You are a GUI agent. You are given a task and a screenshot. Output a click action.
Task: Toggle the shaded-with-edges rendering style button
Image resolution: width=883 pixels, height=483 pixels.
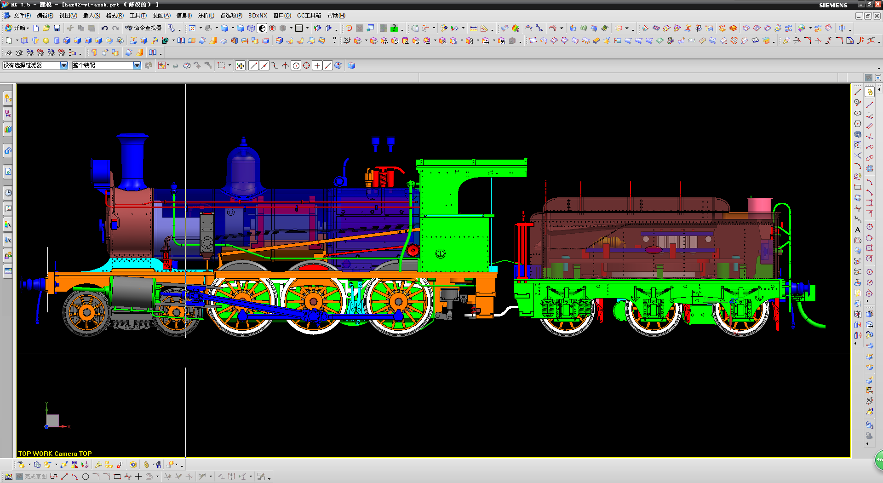click(240, 29)
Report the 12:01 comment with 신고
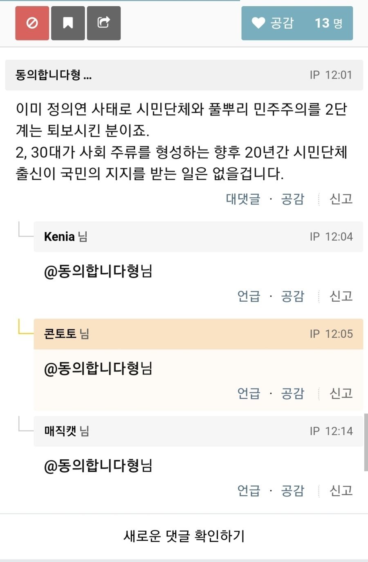The image size is (368, 562). pyautogui.click(x=341, y=199)
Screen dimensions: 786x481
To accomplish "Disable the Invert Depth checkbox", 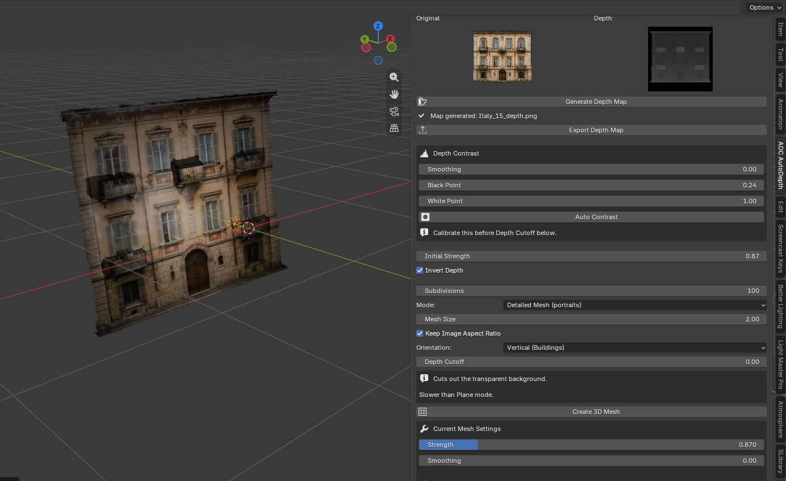I will click(x=420, y=270).
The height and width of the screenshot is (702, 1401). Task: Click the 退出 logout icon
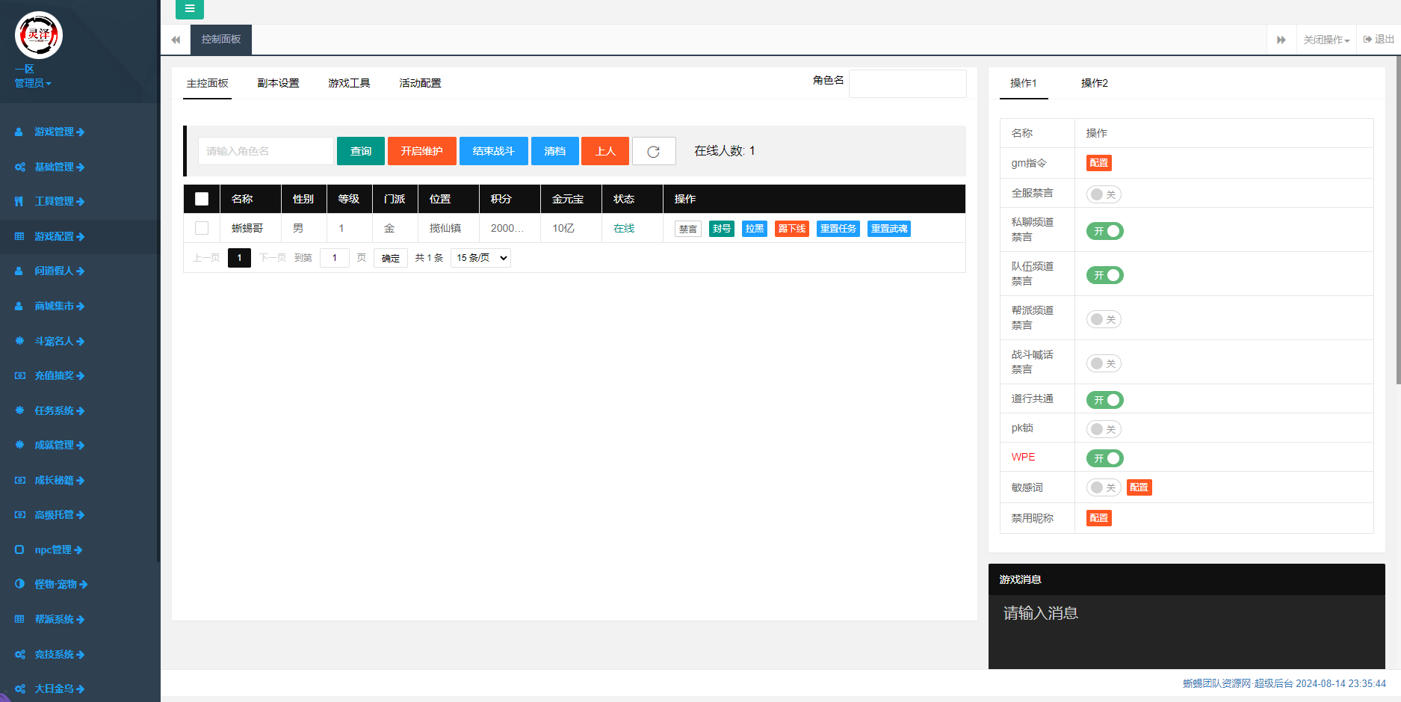(x=1379, y=40)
--------------------------------
Could you set out the stretch of material from its very start through the line containing "click(240, 29)" as a numbered list, skipping any blank lines and leaving the pictures out?

1. You are a GUI agent. You are given a task and a screenshot. Output a click action.
2. Task: Toggle the shaded-with-edges rendering style button
3. Image resolution: width=883 pixels, height=483 pixels.
4. click(240, 29)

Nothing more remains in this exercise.